In recent years, China’s Tianhe-2 supercomputer held the top spot in the fastest supercomputer rankings included in the TOP500 list. US sanctions against Beijing have compelled the Asian nation to utilize its own homemade chip technology for the next iteration of the Tianhe HPC line, and Tianhe-3 appears to be capable of more than doubling the results achieved by Tianhe-2.
The first public details about the latest Tianhe high-performance computing (HPC) system come from the Guangdong-based media site GDToday. Tianhe Xingyi, the new generation of China’s domestic supercomputer system, was officially unveiled during the 2023 Supercomputing Innovation and Application Conference in Guangzhou, on December 6.

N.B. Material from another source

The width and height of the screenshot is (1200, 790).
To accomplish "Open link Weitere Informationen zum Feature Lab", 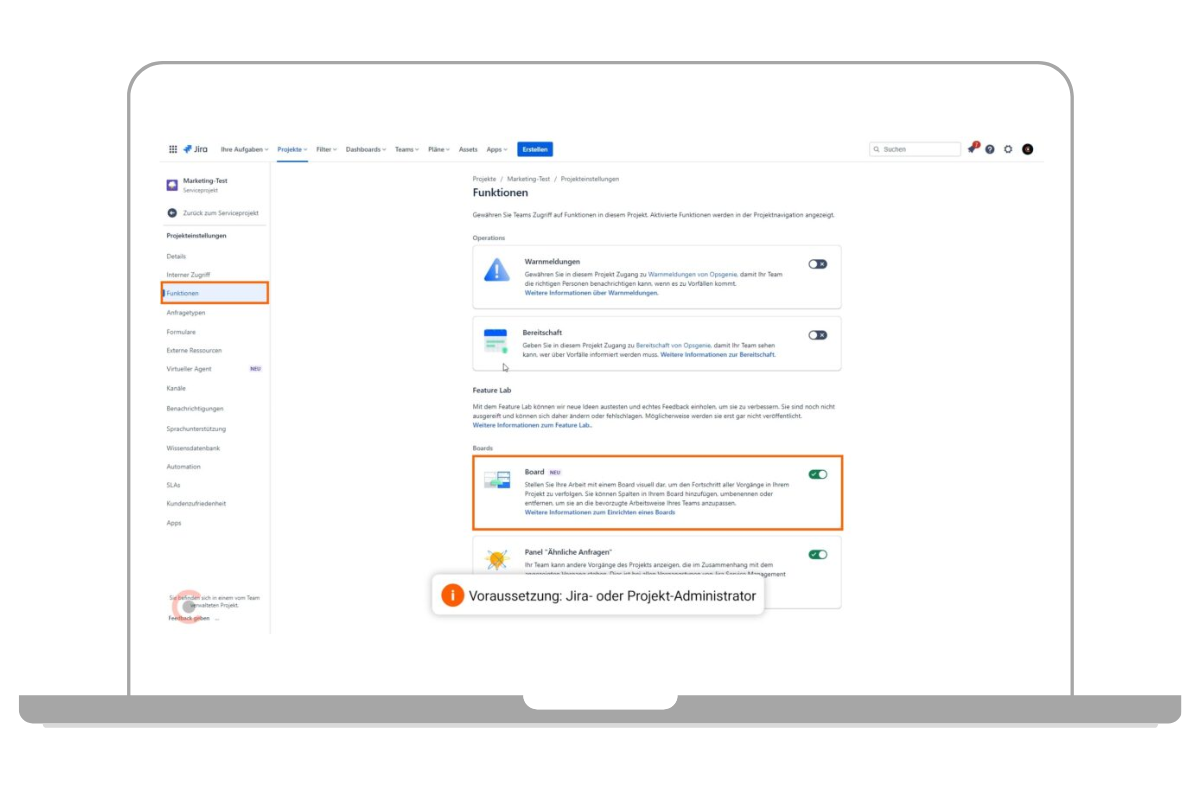I will pyautogui.click(x=532, y=425).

Compared to Tianhe-2, the Chinese news site reports that Tianhe Xingyi can deliver double the performance in CPU computing power, network capabilities, large AI model training, and big data analysis. Tianhe-2 marked the beginning of China’s dominance in the HPC market, while Tianhe Xingyi confirms once more that the National Supercomputer Center in Guangzhou (NSCC-ZC) is the only Chinese entry among the world’s top five supercomputing institutions.
Tianhe-2, the world’s fastest supercomputer from 2013 to 2015, was based on powerful Intel Xeon CPUs. Tianhe-3 appears to offer exascale or near-exascale computing capabilities, but detailed information about the chips within remains undisclosed. The HPC machine is seemingly constructed on the enigmatic MT3000 architecture, and there is no information about any GPU-based accelerators eventually integrated into the system.
China is no longer part of the TOP500 supercomputer club, refraining from providing benchmark results or official specifications for its supercomputer technology. It is speculated that Tianhe Xingyi could utilize a new iteration of the Armv8-based Phytium 2000+ (FTP) and the Matrix 2000+ (MTP) processor/node architecture, but these details are mere speculation at this point.
Despite its secretive nature, Tianhe Xingyi appears well-equipped to handle various HPC workloads and AI model training scenarios. China is now submitting its supercomputer benchmark results for the Gordon Bell Prize, providing an opportunity to learn more about whether Tianhe-3 is indeed an exascale-class supercomputer.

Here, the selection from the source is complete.